2008/164

Rapport

Verzoekster en haar ex-echtgenoot hadden een convenant afgesloten waarin afspraken over de kinderalimentatie waren vastgelegd. Deze afspraken (een lager maandbedrag en uitsluiting van de indexering) zouden gelden tot het moment dat de drie kinderen de leeftijd van achttien jaar bereikten. Verzoekster en haar twee oudste kinderen dienden bij het LBIO een verzoek in om overname van de inning, onder meer omdat de betalingsplichtige voor de oudste kinderen nog steeds conform het convenant betaalde, terwijl voor hen de afspraken in het convenant niet meer golden.

Verzoekster klaagde erover dat het LBIO de inning niet wilde overnemen, omdat de betalingsplichtige zich aan het convenant zou houden en er dus geen sprake was van een achterstand in de betalingen.

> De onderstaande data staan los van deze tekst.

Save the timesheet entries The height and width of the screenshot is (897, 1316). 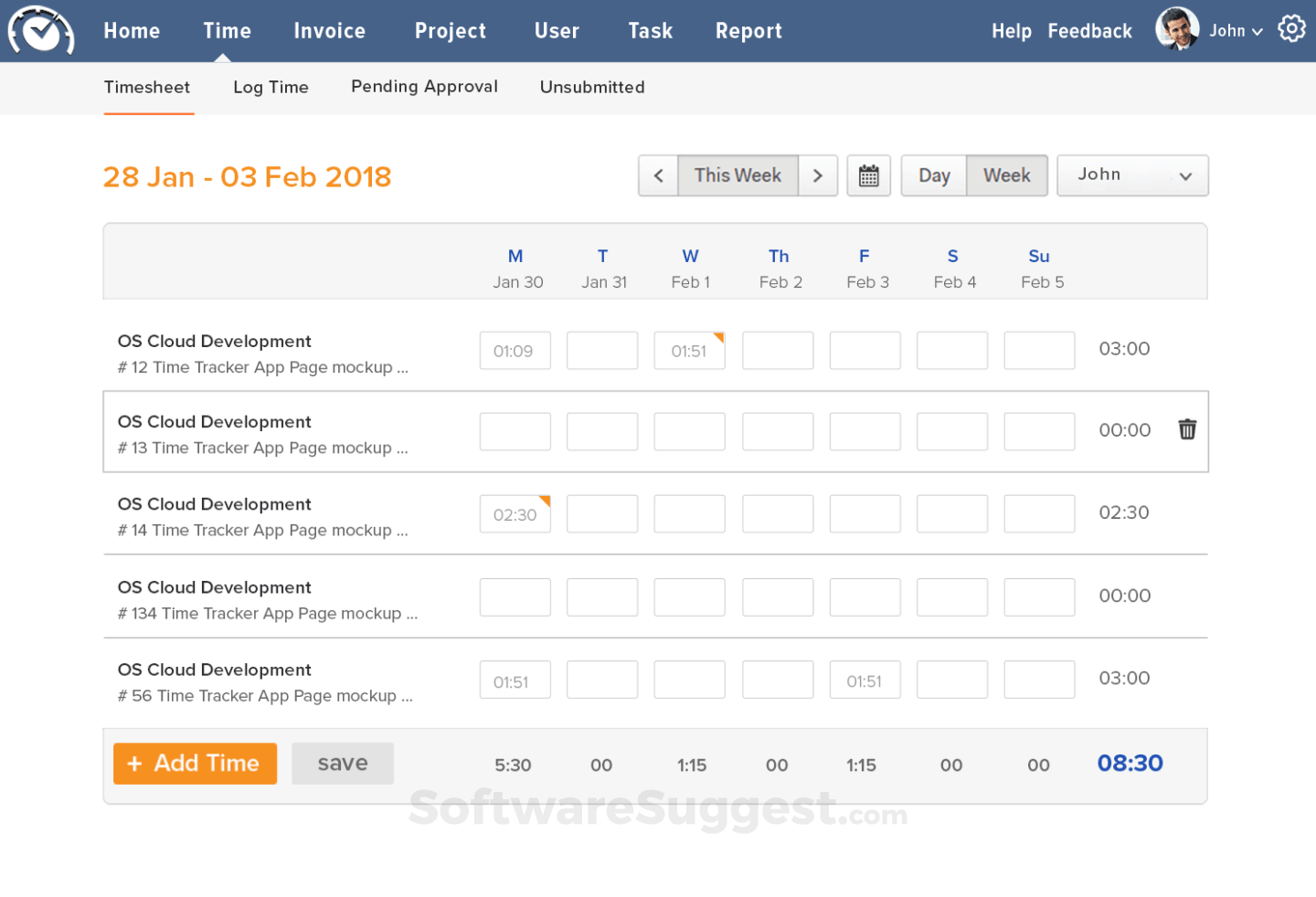coord(342,763)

De Nationale ombudsman oordeelde als volgt. Ouders mogen slechts afspraken over de onderhoudsbijdrage maken voor de periode waarin het kind jonger dan achttien jaar is. Vanaf dat moment dienen eventuele afspraken met het kind zelf gemaakt te worden. Dit leidt ertoe dat eerder tussen de ouders gemaakte afspraken niet aan het kind kunnen worden tegengeworpen. Ondanks dat in het convenant de duidelijke bepaling was opgenomen dat de overeenstemming niet meer voor de kinderen zou gelden op het moment dat zij de leeftijd van achttien jaar bereikten, heeft het LBIO bij herhaalde bestudering van het dossier, ook op stafniveau, geen oog gehad voor deze voorwaarde. Op het moment dat de twee oudste kinderen het LBIO verzochten de inning over te nemen, was dit voor het LBIO voldoende om te kunnen aannemen dat zij zich niet aan het convenant gehouden voelden. Het LBIO had de betalingsplichtige op dat moment duidelijk moeten maken dat het convenant voor hen niet langer als basis voor de berekening van de kinderalimentatie kon fungeren. De Nationale ombudsman was van oordeel dat het LBIO niet alleen een betreurenswaardige beoordelingsfout had gemaakt, maar dat de behandelaars verzoekster en haar dochters niet de aandacht hadden gegeven die van het LBIO had mogen worden verwacht. Zij hadden niet voldoende oog en oor gehad voor de steekhoudende argumenten van verzoekster en haar dochters. Dit heeft ertoe geleid dat het LBIO de inning ten onrechte niet had overgenomen voor de twee oudste dochters. Daarmee was gehandeld in strijd met het vereiste van administratieve nauwkeurigheid.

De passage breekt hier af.